Desktop Supercomputers: Past, Present, and Future

Summary

Today’s supercomputers are following the same path that past supercomputers followed: toward massive, centralized, shared resources. Users must create job scripts, submit them to a resource manager, and wait for the applications to run. Although some applications certainly can use an entire TOP500 system (or more) for a single application, a number of applications and a great deal of research do not need that level of computer power and can get by with just a few nodes or interactive applications. Interactivity is becoming extremely important as AI application usage grows. Rather than have these applications sit in a job queue, why not run them on a desktop supercomputer that is controlled by the user?

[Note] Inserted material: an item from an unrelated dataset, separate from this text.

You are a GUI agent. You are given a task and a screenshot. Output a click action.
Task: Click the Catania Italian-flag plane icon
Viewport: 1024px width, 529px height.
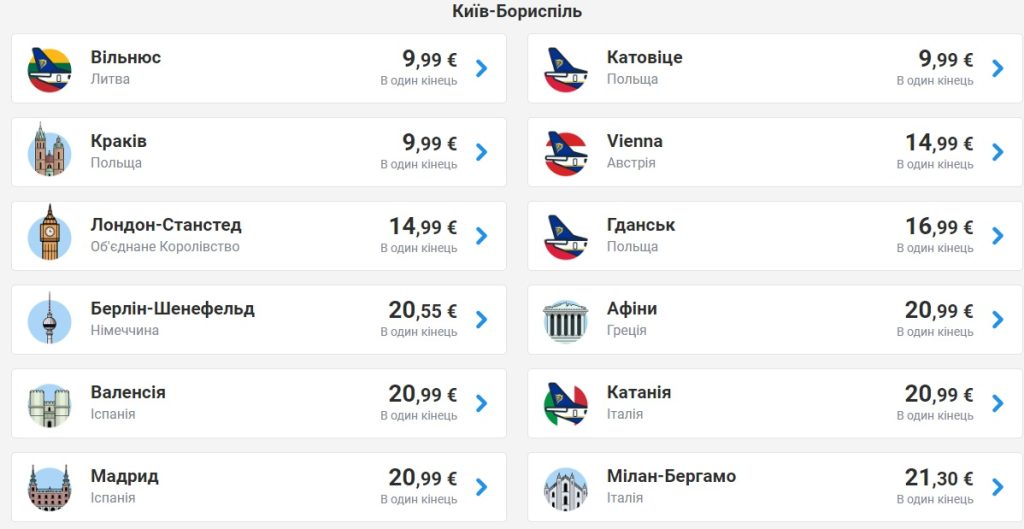[x=565, y=404]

Desktop supercomputers achieve two things. First, they give individual users more compute power to run applications locally, under their control, whenever they want. They can be used for application development, testing, pre- and postprocessing of data, applications and problems that do not require large core counts or memory capacity, interactive applications that are extremely popular because of Jupyter notebooks, and a myriad of other cases. More power to the user! Second, users can remove small node count jobs to desktop supercomputers from the large centralized systems, which collectively can result in more time for the very large scale applications that need the entire system or a significant part of it.

Although past attempts have been made at desktop/deskside supercomputers, a combination of factors and events did not allow them to succeed. A key reason was the prohibitive cost of these systems, limiting the market. Current desktop supercomputers such as Limulus are less than a quarter the cost of the least expensive past desktop supercomputer. Moreover, Limulus allows you to turn nodes on and off as needed, making it very energy friendly. If a user does not need absolute performance, then an SBC cluster is very affordable and requires very low power. A simple Cluster HAT system can be carried in your bag and uses less than 10W.

Given that the desire for more compute power in the hands of the user is growing exponentially, driven by Jupyter-style notebooks and AI, it is easy to see why desktop supercomputers are becoming more popular.